Vom Shootingstar zum Sorgenkind

Weinendes Snapchat Gespenst

Vom Shootingstar zum Sorgenkind

Das heilige Dreigestirn der Sozialen Medien – Facebook, Instagram, Snapchat – befindet sich im Sinkflug. Facebooks Nutzerzahlen sind rückläufig, im dritten Quartal diesen Jahres verlor Zuckerbergs blaues Imperium alleine in Europa 1 Million Userinnen und User. Dass es um Facebook schon besser bestellt war, sind keine «Breaking News». Was hingegen überrascht: Snapchat strauchelt ebenfalls.

Die amerikanische Snap Inc. wurde 2011 gegründet, im gleichen Jahr erschien die App Snapchat. In zwölf Finanzierungsrunden wurden mittlerweile knapp 5 Milliarden US-Dollar eingesammelt, 2016 schätzte man den Wert des Unternehmens auf 18 bis 20 Milliarden US-Dollar. Die Wachstumsraten von Nutzern und Umsatz versprachen eine goldige Zukunft. Facebook wollte Snapchat zweimal kaufen – CEO Evan Spiegel lehnte zweimal ab.

Letztes Jahr ging Snap an die Börse. Obwohl das Unternehmen bis dato noch keinen Gewinn erzielt hatte. Am ersten Tag des Börsengangs war eine Snap-Aktie 24 US-Dollar wert, heute bewegt sich der Kurs weit unter 10 US-Dollar. Der Nettoverlust der Firma beträgt noch immer 325.1 Millionen Dollar. 2019 soll Snapchat gemäss CEO Evan Spiegel schwarze Zahlen schreiben, was manche Analysten für unwahrscheinlich halten. Scott Galloway, Marketingprofessor der New York University, zweifelt sogar daran, dass Snapchat bis Ende des nächsten Jahres noch unabhängig wirtschaftet.

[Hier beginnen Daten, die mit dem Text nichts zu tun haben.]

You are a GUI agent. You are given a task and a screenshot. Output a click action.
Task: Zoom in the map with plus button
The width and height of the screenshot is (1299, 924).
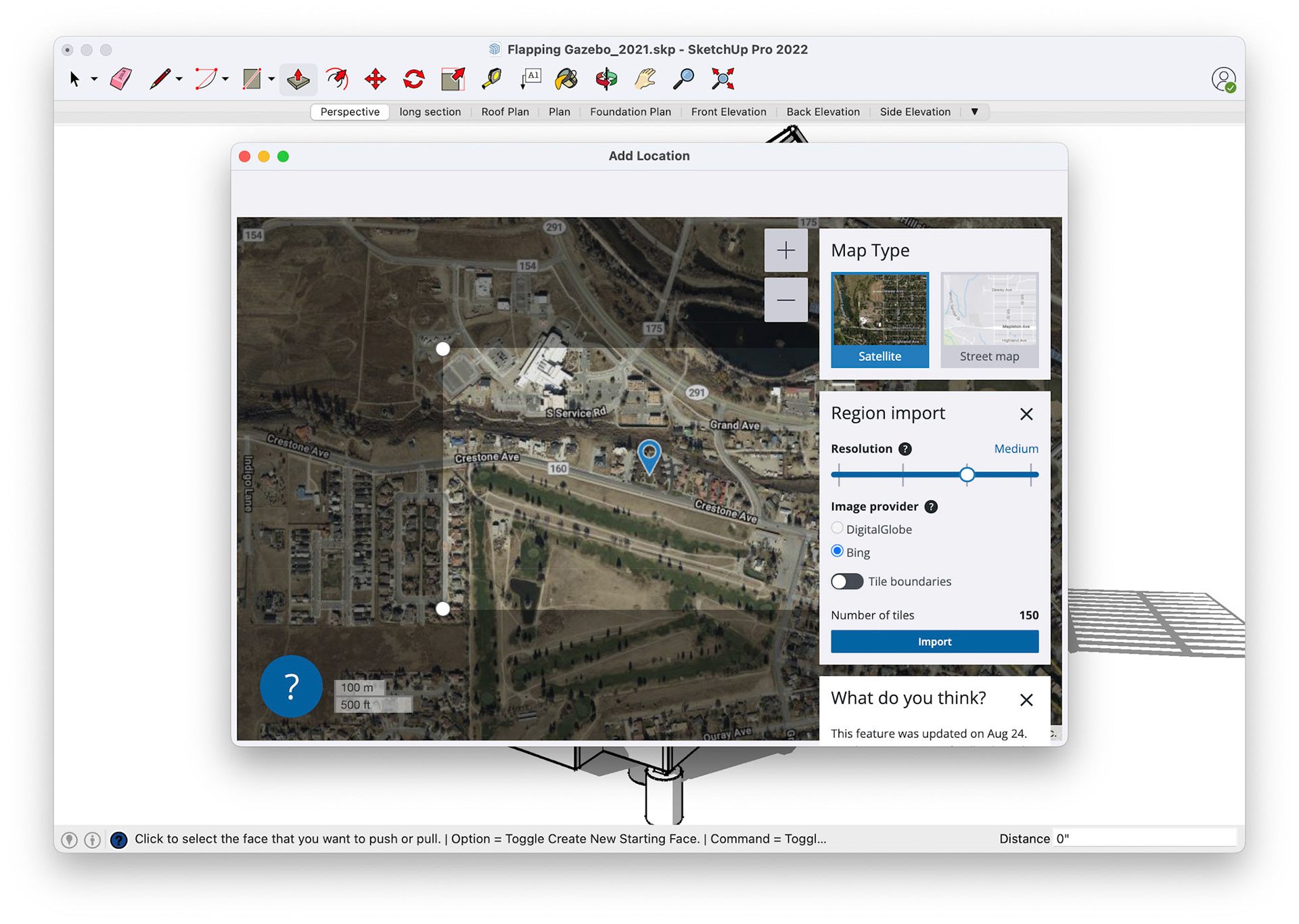[x=785, y=250]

Die Snapchat-Nutzerzahlen sind rückläufig, seit Sommer verabschiedeten sich 5 Millionen tägliche Nutzer. Ein Redesign im Frühjahr 2018 kostete das Unternehmen binnen drei Monaten 2% seiner User. Influencer wie Kylie Jenner machten ihrem Ärger über die Änderungen öffentlich Luft. Auch mit einer Werbung sorgte Snapchat für Negativschlagzeilen: Nutzerinnen und Nutzer sollten entscheiden, ob sie eher Rihanna oder ihren Ex-Freund Chris Brown schlagen würden. Letzterer wurde für häusliche Gewalt verurteilt, da er die Sängerin angegriffen hatte.

Was Snapchat einst ausgezeichnet hatte, beispielsweise die Story-Funktion, wurde längst und erfolgreich von Instagram wie auch Facebook kopiert. Spiegels App versucht nun neue Wege einzuschlagen und mit etablierten Medien zusammenzuarbeiten. Vor zwei Jahren startete Snapchat seine Kurz-Shows, die von verschiedenen Partnern produziert wurden. Die NBC-Show «Stay Tuned» erreicht heute beispielsweise täglich 5 Millionen Nutzerinnen und Nutzer.

Nun wurde Snapchat Originals gelaunched: 25 Mini-Serien, nur via Snapchat konsumierbar, maximal fünf Minuten lang, produziert von Medienpartnern wie VICE, Boiler Room und The Guardian. Die Serien werden mit unüberspringbaren 6-Sekunden-Werbungen gespickt. Ob die Werbeeinnahmen Snapchat nun den Kopf retten, bleibt abzuwarten. Die Negativschlagzeilen reissen jedenfalls noch nicht ab. Vor Kurzem wurde bekannt, dass Snapchat einen Influencer aufgrund mangelnder Leistungen auf 45’000 US-Dollar verklagt. Und Anfang November glaubten Snapchat-Nutzer aufgrund eines technischen Bugs, ihr Konto sei gelöscht worden.